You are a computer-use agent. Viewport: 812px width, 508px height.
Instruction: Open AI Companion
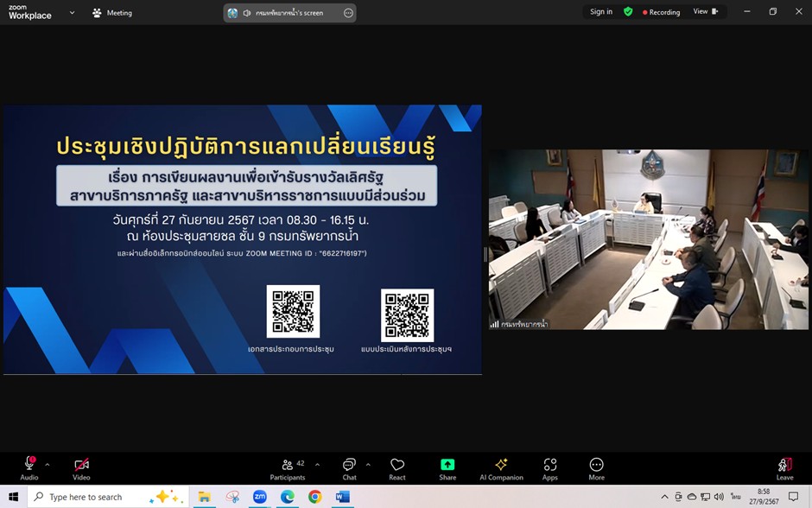pos(501,467)
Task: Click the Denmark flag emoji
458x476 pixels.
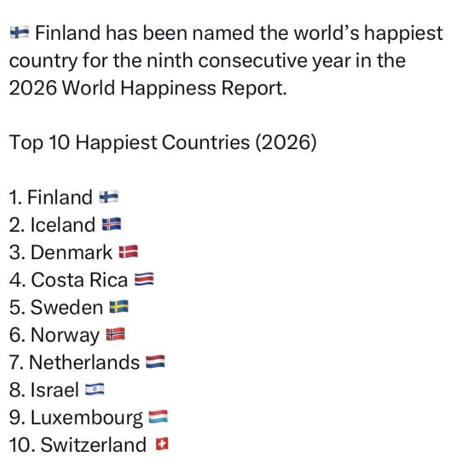Action: click(x=127, y=252)
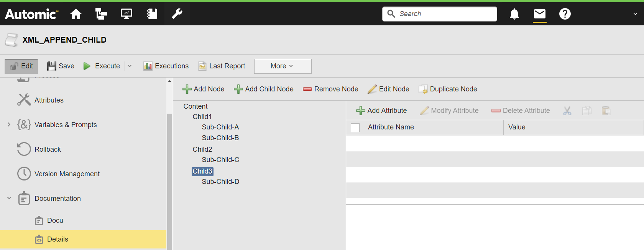Click Add Child Node button
Viewport: 644px width, 250px height.
point(264,89)
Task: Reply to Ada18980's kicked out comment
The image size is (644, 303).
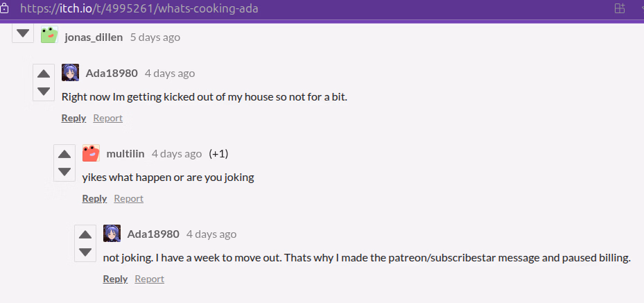Action: [73, 118]
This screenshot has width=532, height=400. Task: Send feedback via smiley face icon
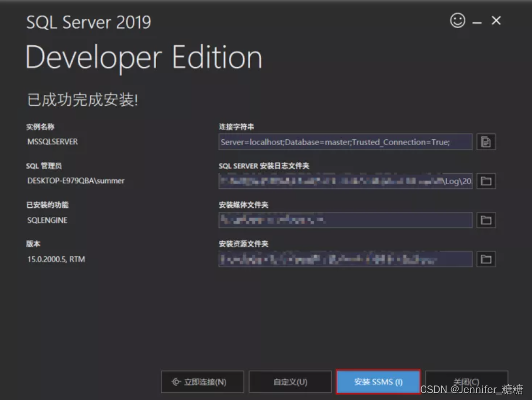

◇ ◇ ◇ ◇ ◇ ◇ ◇

◆ EXERCISE GOAL ◆
Search the lines above for the string "Task", then show every one that has it.

◆ ANSWER SECTION ◆
Task: Click the Denmark flag emoji
Task: Reply to Ada18980's kicked out comment
This screenshot has width=532, height=400. Task: Send feedback via smiley face icon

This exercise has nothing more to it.